There is high need for the chemotherapy room at the Weyburn General Hospital, which means that room is being taxed too. "Some days we have six chemotherapy patients, and when a person is going through chemotherapy they like to have their family with them," said Renwich. "We only have three (comfortable) chairs in the chemotherapy room."

"In the last year, we have enough people that are taking chemotherapy, that we have chemotherapy every week, Monday to Friday," said Danyluk.

There are even times when the chemotherapy room has to be extra space for the ER. "One day I was working and we had six trauma patients come in, and we only have three useable beds," said Renwich.

She said they moved chairs out of the chemotherapy room to make additional space for more stretchers. "They are not visible from the ER, and we have a lot of situations that happen like that."

According to the most recent Sun Country emergency medical services report, made on March 31, EMS staff responded to a total of 4,472 calls in the health region during the past year. Weyburn had an all-time high with an increase of 50 calls and 14,00 kilometres, with a total of 1,270 calls and 147,962 kms travelled during the past year.

With all these calls, it is a concern that when the ambulance arrives to the Weyburn General Hospital with an emergency call, they are pulling into an unsheltered bay, meaning the EMS staff have to deal with the elements, in addition to caring for the patient.

"Our practice for patients who are coming back from a tertiary centre is that when they come to us, they are put into a single room and we do our testing to ensure there are no contagions with them," said Danyluk.

"We don't have anywhere near the amount of single rooms that we can put people into, so there are times we have to shuffle people around."

That is not the only time when the staff at the Weyburn General Hospital have to shuffle patients into different beds. "Not all of our rooms have built-in oxygen or suction, so when we have someone who comes back from Regina who requires that, again we have to do shuffling," said Danyluk. There are portable oxygen tanks but those take a lot of room in already small rooms.

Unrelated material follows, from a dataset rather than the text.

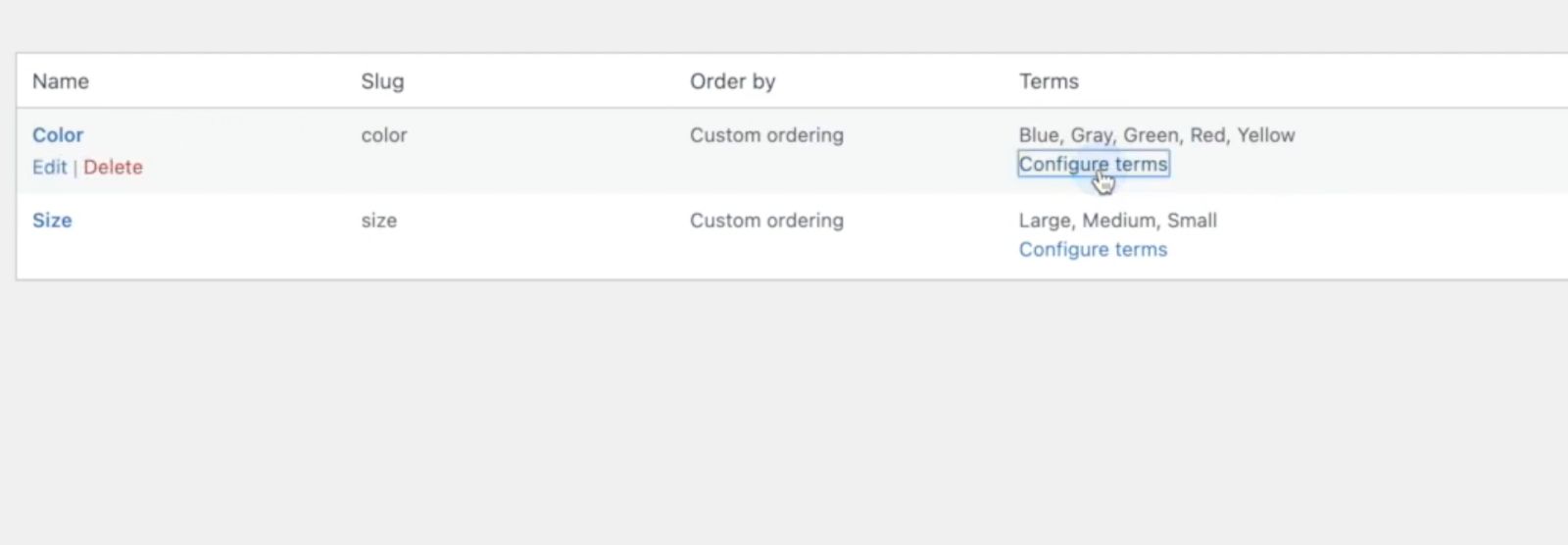The image size is (1568, 545).
Task: Click the Small term in Size terms
Action: coord(1192,221)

There is also a number of three-bed and four-bed rooms at the Weyburn General Hospital that don't provide any privacy. "It is inconvenient for the family, it is disheartening because they have to work around other people coming in, and out of the room," said Danyluk.

Especially for those situations when a family has to discuss end-of-life care, the lack of privacy can be a big issue. "People are more reluctant to have those kind of honest conversations when there are other people in the room."

There is also high demand for the laboratory services, as any patient knows who has had to be at the General Hospital at 9 a.m.

"We moved the lab to the fourth floor a number of years ago because we were running out of room where it used to be located, right next to the X-ray department," said Danyluk. "It had gotten so busy after physician offices shut down their office labs."

"We have to utilize the lab the best we can, and there are a lot of times we have three patients in the chairs at the same time, touching elbows getting their blood work done."

A locker room for the nurses in the lab was sacrificed, so that they could have an additional room just in case a patient in the lab gets woozy, when another patient is using the electro-cardiogram machine.

Another benefit of a new hospital would be design, as more areas could have better line-of-sight and hearing access to all the patients. "Up on the third floor there are two wings, and when you are sitting at the centre desk you can see and hear down one, but there is almost a sound barrier in the other wing," said Danyluk. "A new building would allow for better light and sounds, better acoustics."

Danyluk agreed that since the community is growing there is definitely good reason for a new hospital. "Weyburn's population was around 8,500 to 9,500 for a number of years; but it recently passed over 11,000 in the last census. That is 2,000 more people in the city, and that is not including all the surrounding areas, who are utilizing our services."